Problem details
List every line below that contains the string "Click", copying each such line in full. Count a match only where the letters have the same case.

Rows
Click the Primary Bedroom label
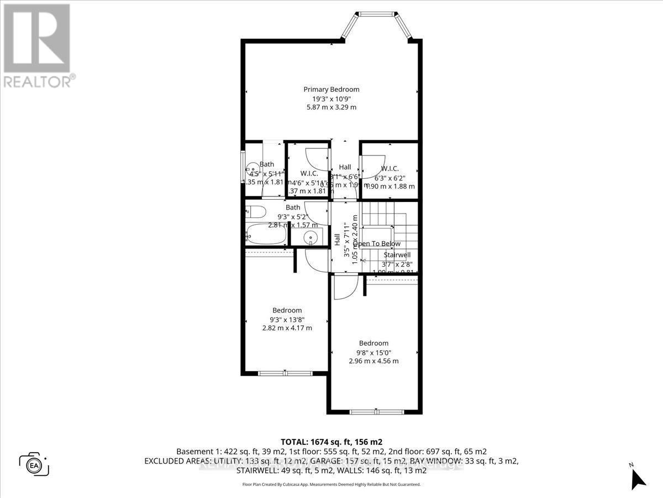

--

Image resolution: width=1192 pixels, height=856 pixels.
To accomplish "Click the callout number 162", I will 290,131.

--

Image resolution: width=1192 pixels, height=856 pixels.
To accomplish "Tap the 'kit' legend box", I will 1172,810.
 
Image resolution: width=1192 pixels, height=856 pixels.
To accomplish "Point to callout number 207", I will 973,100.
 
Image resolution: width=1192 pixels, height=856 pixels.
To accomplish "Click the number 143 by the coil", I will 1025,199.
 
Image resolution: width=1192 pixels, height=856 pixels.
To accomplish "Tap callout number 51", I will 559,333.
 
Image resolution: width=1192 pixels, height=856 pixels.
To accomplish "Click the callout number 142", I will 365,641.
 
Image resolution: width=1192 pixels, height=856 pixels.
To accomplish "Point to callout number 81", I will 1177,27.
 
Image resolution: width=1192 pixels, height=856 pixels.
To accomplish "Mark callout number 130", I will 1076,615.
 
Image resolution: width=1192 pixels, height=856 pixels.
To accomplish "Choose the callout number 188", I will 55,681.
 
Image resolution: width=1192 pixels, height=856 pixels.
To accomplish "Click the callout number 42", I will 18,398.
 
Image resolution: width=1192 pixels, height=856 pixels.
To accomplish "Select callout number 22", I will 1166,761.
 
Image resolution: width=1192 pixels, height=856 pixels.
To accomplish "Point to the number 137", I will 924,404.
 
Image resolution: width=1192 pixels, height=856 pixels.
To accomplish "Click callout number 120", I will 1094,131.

Correct response
Click the Primary Bedroom label
To accomplish "Click the callout number 162", I will 290,131.
To accomplish "Click the number 143 by the coil", I will 1025,199.
To accomplish "Click the callout number 142", I will 365,641.
To accomplish "Click the callout number 42", I will 18,398.
To accomplish "Click callout number 120", I will 1094,131.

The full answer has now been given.